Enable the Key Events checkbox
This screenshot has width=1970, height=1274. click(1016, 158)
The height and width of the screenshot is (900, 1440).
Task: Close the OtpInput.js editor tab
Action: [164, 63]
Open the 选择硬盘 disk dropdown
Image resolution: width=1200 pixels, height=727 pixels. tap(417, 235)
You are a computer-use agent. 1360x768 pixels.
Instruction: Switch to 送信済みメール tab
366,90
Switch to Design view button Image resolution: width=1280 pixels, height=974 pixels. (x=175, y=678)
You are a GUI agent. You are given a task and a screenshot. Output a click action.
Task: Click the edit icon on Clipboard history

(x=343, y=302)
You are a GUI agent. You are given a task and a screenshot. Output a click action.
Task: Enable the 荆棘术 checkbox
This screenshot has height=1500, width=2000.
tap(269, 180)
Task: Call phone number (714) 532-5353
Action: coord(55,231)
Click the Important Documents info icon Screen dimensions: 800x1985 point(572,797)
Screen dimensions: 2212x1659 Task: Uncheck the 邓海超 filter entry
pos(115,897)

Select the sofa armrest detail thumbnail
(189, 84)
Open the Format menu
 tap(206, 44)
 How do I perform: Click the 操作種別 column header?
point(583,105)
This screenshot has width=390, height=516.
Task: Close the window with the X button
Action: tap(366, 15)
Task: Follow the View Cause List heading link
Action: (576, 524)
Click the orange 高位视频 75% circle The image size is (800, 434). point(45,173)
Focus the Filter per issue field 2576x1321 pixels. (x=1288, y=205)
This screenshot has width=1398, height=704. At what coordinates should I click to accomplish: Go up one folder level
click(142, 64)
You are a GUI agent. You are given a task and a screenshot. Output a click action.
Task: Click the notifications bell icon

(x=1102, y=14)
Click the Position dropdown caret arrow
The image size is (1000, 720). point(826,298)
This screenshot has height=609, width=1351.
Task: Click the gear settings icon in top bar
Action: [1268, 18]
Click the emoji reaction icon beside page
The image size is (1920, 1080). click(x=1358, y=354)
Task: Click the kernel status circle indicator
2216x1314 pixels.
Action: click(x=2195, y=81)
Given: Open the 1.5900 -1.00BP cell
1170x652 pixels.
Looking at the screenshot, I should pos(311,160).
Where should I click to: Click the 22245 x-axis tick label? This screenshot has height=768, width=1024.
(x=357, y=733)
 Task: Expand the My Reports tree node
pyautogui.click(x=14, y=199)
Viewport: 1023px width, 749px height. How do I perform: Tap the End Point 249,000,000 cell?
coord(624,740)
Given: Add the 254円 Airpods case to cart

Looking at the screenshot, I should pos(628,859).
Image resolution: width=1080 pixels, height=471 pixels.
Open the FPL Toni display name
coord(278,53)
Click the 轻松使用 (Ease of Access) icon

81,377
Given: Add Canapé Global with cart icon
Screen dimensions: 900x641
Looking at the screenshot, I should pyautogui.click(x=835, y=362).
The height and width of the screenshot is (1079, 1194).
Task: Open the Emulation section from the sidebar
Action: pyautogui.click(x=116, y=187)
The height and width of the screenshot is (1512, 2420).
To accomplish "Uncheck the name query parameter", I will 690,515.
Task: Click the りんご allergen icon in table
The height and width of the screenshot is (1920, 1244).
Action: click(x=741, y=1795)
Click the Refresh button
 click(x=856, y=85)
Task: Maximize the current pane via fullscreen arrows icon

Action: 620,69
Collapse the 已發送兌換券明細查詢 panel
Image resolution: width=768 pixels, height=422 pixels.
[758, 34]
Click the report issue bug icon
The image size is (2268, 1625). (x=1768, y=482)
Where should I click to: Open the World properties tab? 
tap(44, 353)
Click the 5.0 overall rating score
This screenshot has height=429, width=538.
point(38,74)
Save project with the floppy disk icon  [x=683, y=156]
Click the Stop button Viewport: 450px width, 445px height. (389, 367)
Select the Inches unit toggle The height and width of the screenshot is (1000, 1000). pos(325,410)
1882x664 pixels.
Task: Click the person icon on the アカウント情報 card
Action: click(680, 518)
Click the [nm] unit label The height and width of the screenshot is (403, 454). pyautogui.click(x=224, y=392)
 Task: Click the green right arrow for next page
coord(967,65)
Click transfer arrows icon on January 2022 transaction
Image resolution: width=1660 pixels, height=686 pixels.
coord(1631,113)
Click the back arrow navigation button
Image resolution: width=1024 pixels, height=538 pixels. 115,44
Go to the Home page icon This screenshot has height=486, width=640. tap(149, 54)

INSTRUCTIONS FOR THE TASK:
Copy all of the records above verbatim, line for line, with nothing changed.

SOLUTION FOR THIS TASK:
Enable the Key Events checkbox
This screenshot has width=1970, height=1274. click(1016, 158)
The height and width of the screenshot is (900, 1440).
Task: Close the OtpInput.js editor tab
Action: [164, 63]
Open the 选择硬盘 disk dropdown
Image resolution: width=1200 pixels, height=727 pixels. tap(417, 235)
You are a computer-use agent. 1360x768 pixels.
Instruction: Switch to 送信済みメール tab
366,90
Switch to Design view button Image resolution: width=1280 pixels, height=974 pixels. (x=175, y=678)
You are a GUI agent. You are given a task and a screenshot. Output a click action.
Task: Click the edit icon on Clipboard history

(x=343, y=302)
You are a GUI agent. You are given a task and a screenshot. Output a click action.
Task: Enable the 荆棘术 checkbox
This screenshot has height=1500, width=2000.
tap(269, 180)
Task: Call phone number (714) 532-5353
Action: coord(55,231)
Click the Important Documents info icon Screen dimensions: 800x1985 point(572,797)
Screen dimensions: 2212x1659 Task: Uncheck the 邓海超 filter entry
pos(115,897)

Select the sofa armrest detail thumbnail
(189, 84)
Open the Format menu
 tap(206, 44)
 How do I perform: Click the 操作種別 column header?
point(583,105)
This screenshot has width=390, height=516.
Task: Close the window with the X button
Action: tap(366, 15)
Task: Follow the View Cause List heading link
Action: (576, 524)
Click the orange 高位视频 75% circle The image size is (800, 434). point(45,173)
Focus the Filter per issue field 2576x1321 pixels. (x=1288, y=205)
This screenshot has width=1398, height=704. At what coordinates should I click to accomplish: Go up one folder level
click(142, 64)
You are a GUI agent. You are given a task and a screenshot. Output a click action.
Task: Click the notifications bell icon

(x=1102, y=14)
Click the Position dropdown caret arrow
The image size is (1000, 720). point(826,298)
This screenshot has height=609, width=1351.
Task: Click the gear settings icon in top bar
Action: [1268, 18]
Click the emoji reaction icon beside page
The image size is (1920, 1080). click(x=1358, y=354)
Task: Click the kernel status circle indicator
2216x1314 pixels.
Action: click(x=2195, y=81)
Given: Open the 1.5900 -1.00BP cell
1170x652 pixels.
Looking at the screenshot, I should pos(311,160).
Where should I click to: Click the 22245 x-axis tick label? This screenshot has height=768, width=1024.
(x=357, y=733)
 Task: Expand the My Reports tree node
pyautogui.click(x=14, y=199)
Viewport: 1023px width, 749px height. How do I perform: Tap the End Point 249,000,000 cell?
coord(624,740)
Given: Add the 254円 Airpods case to cart

Looking at the screenshot, I should pos(628,859).
Image resolution: width=1080 pixels, height=471 pixels.
Open the FPL Toni display name
coord(278,53)
Click the 轻松使用 (Ease of Access) icon

81,377
Given: Add Canapé Global with cart icon
Screen dimensions: 900x641
Looking at the screenshot, I should pyautogui.click(x=835, y=362).
The height and width of the screenshot is (1079, 1194).
Task: Open the Emulation section from the sidebar
Action: pyautogui.click(x=116, y=187)
The height and width of the screenshot is (1512, 2420).
To accomplish "Uncheck the name query parameter", I will 690,515.
Task: Click the りんご allergen icon in table
The height and width of the screenshot is (1920, 1244).
Action: click(x=741, y=1795)
Click the Refresh button
 click(x=856, y=85)
Task: Maximize the current pane via fullscreen arrows icon

Action: 620,69
Collapse the 已發送兌換券明細查詢 panel
Image resolution: width=768 pixels, height=422 pixels.
[758, 34]
Click the report issue bug icon
The image size is (2268, 1625). (x=1768, y=482)
Where should I click to: Open the World properties tab? 
tap(44, 353)
Click the 5.0 overall rating score
This screenshot has height=429, width=538.
point(38,74)
Save project with the floppy disk icon  [x=683, y=156]
Click the Stop button Viewport: 450px width, 445px height. (389, 367)
Select the Inches unit toggle The height and width of the screenshot is (1000, 1000). pos(325,410)
1882x664 pixels.
Task: Click the person icon on the アカウント情報 card
Action: click(680, 518)
Click the [nm] unit label The height and width of the screenshot is (403, 454). pyautogui.click(x=224, y=392)
 Task: Click the green right arrow for next page
coord(967,65)
Click transfer arrows icon on January 2022 transaction
Image resolution: width=1660 pixels, height=686 pixels.
coord(1631,113)
Click the back arrow navigation button
Image resolution: width=1024 pixels, height=538 pixels. 115,44
Go to the Home page icon This screenshot has height=486, width=640. tap(149, 54)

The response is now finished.